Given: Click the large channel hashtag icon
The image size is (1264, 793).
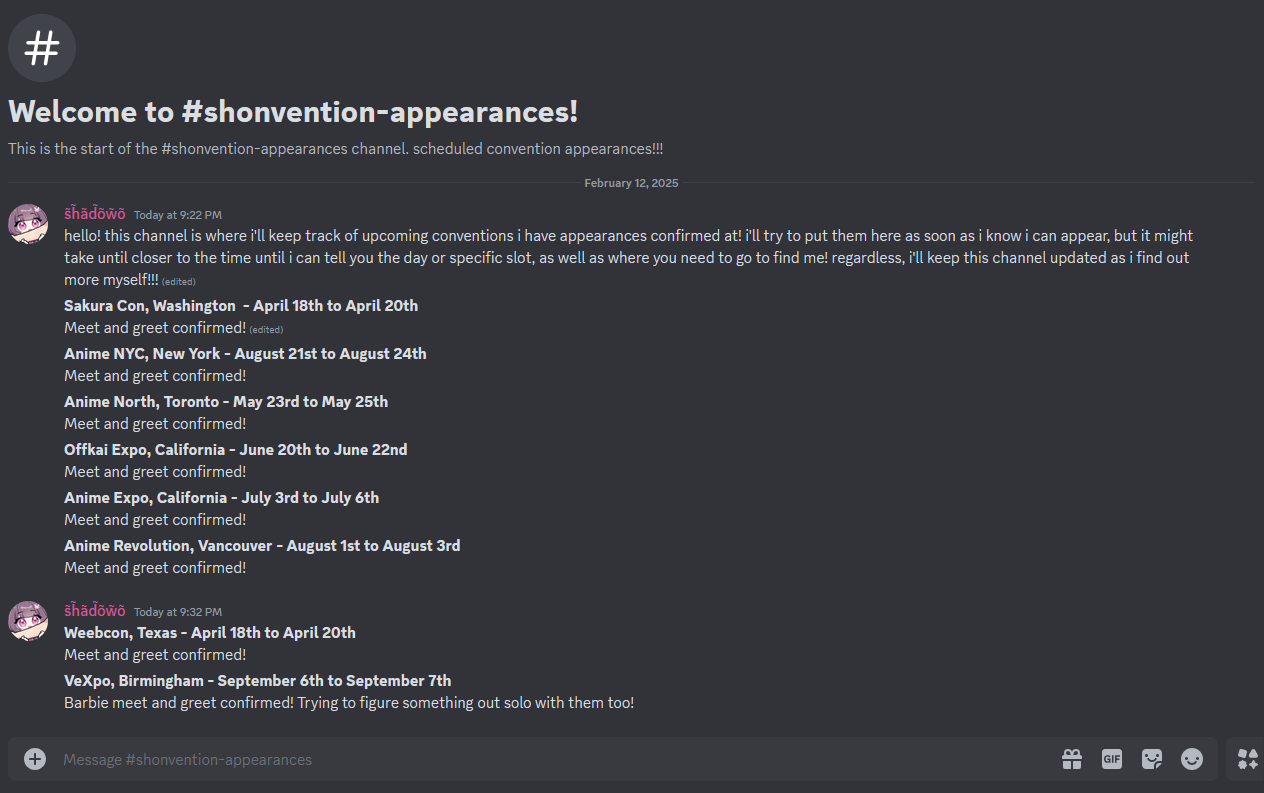Looking at the screenshot, I should coord(42,48).
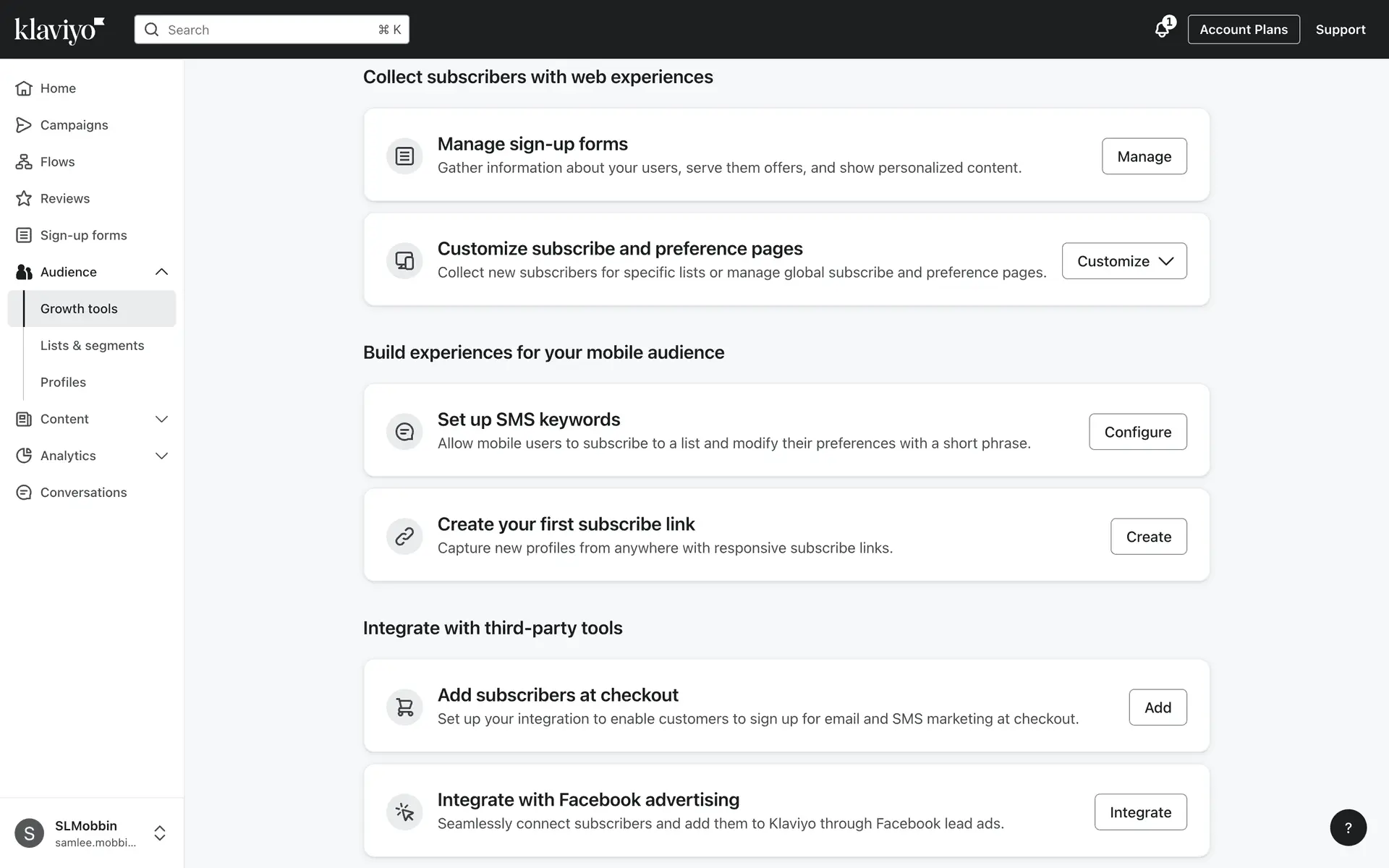Screen dimensions: 1389x868
Task: Click the checkout shopping cart icon
Action: coord(404,707)
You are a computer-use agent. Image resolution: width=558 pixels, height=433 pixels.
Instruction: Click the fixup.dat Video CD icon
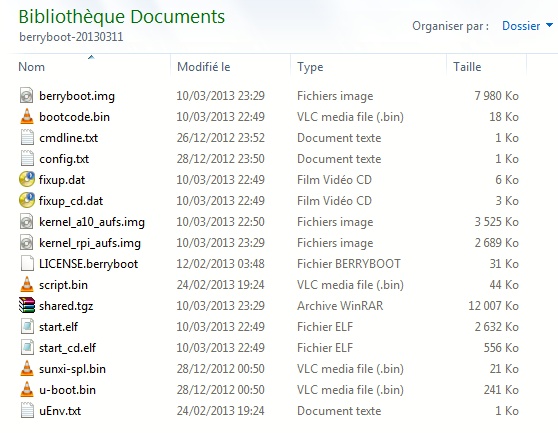coord(27,179)

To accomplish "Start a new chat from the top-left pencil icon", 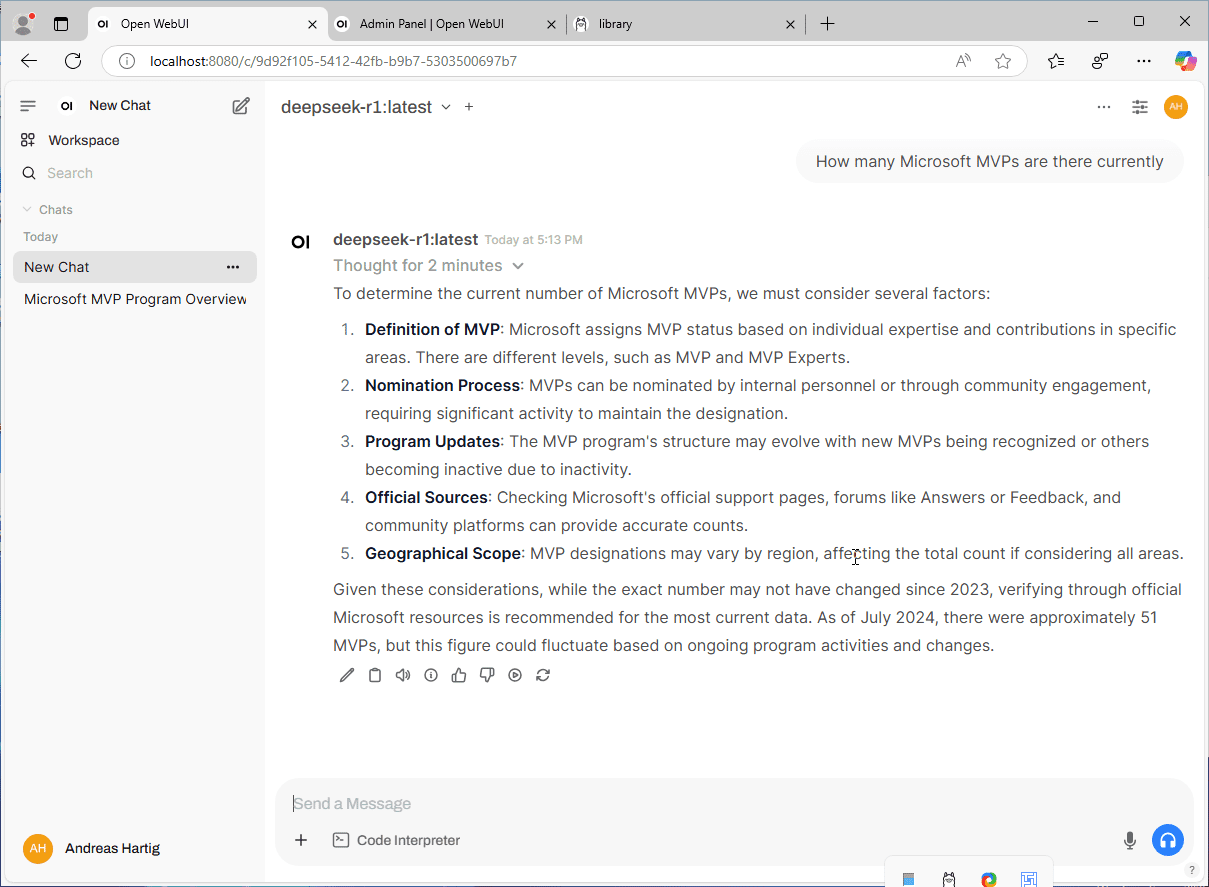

○ ○ ○ ○ ○

* Work task: Give back all of the material exactly, though without the images it contains.

* Solution to this problem:
Given: Click the large channel hashtag icon
The image size is (1264, 793).
Looking at the screenshot, I should coord(42,48).
Screen dimensions: 1389x868
Task: Click the checkout shopping cart icon
Action: coord(404,707)
You are a computer-use agent. Image resolution: width=558 pixels, height=433 pixels.
Instruction: Click the fixup.dat Video CD icon
coord(27,179)

To accomplish "Start a new chat from the top-left pencil icon", 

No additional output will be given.